A collection of architectural salvage played a role in the restoration of this handsome Shingle Style house.
Richardsonian or Shingle Style exterior

The core of the house was built in 1885; a large addition went up ca. 1900, creating a Richardsonian or Shingle Style exterior.

The 1885 house had a triple waterfront lot . . . but it was a wreck, needing a functional furnace, a partial rebuild for the chimney, a new roof, paint, and repairs to porch columns and ceiling. Someone had suggested that David, then a volunteer for the local historical society, go look at the “interesting” house right behind one featured on our annual Historic Home Tour Fundraiser. We are serial restorers, and of course we wanted the house, which had gone to foreclosure. It took a year of negotiation with the bank/seller.

The porch wraps around two sides of the house. The porch ceiling has new tongue-and-groove boards.

The porch wraps around two sides of the house. The porch ceiling has new tongue-and-groove boards.

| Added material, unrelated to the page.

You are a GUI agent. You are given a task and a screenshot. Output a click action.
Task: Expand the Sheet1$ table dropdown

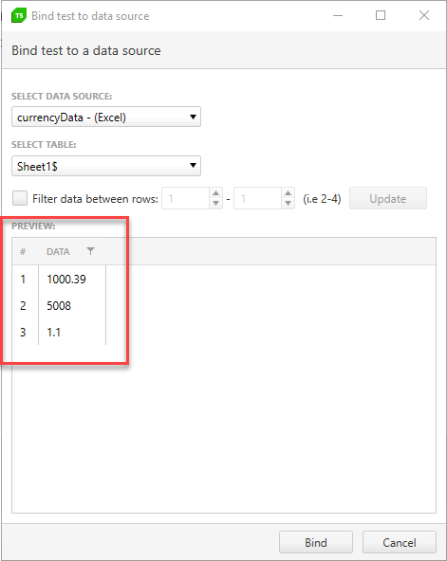106,166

By 2009, all the critical work on this house was done and David’s dad moved in. In 2014, we sold our previous Victorian house and a few big projects resumed here: professional refinishing of the wood floors, interior painting, and putting back the oak paneling that had been stripped from the library during foreclosure. Kitchen and baths were redone after we moved in; we try to schedule demolition for when we are on vacation. Missing mouldings, doors, and the like were matched as closely as possible. In any new work, we chose things that are classic and timeless, like subway tile, and basket-weave patterns for bathroom floors. The kitchen flooring is Marmoleum, a marbled true linoleum [forbo.com].

More Changes

All of the original lighting was gone. But we have, ahem, a “light fixture problem,” and so we already had enough pieces in reserve to outfit the whole house (except for new old stock used in the master bath).

Romanesque fireplace

The Romanesque fireplace of brick and terra cotta is a standout feature in the library.

We’ve used literally tons of reclaimed materials in this and five previous renovations. We’ve reused doors, windows, and more, and we also collect architectural salvage including stained-glass windows. Hundreds of pieces have come mostly from Chicago.

antique lighting fixtures, built-in library

Additional bookcases were added to accommodate collections. Lighting fixtures are antique.

This kitchen was rebuilt using ca. 1937 Indiana-made cabinets that we bought at a moving sale. (They’d been removed to become storage units in a garage.) We had five matching white cabinets made to finish out the room. The large, unpainted built-in is from Minneapolis, and came from a local antiques store. A large quantity of old tin ceiling was purchased at an auction—enough to outfit our previous house as well as this one. The tin cornice is reproduction. [See many styles at Chelsea Decorative Metal, thetinman.com, and W.F. Norman, wfnorman.com]

We, David and Tom, met in Chicago and eventually returned to Tom’s birthplace, the Upper Peninsula of Michigan. We live in Ishpeming, a small town near Marquette, where Tom is an attorney. David owns an antiques mall, is involved in the Downtown Development Authority, and is president of the Ishpeming Area Historical Society.

We’re passionate about preservation; our city is currently undergoing the process to have a National Historic District downtown. This house is our sixth—and, just possibly, our last—major renovation undertaking.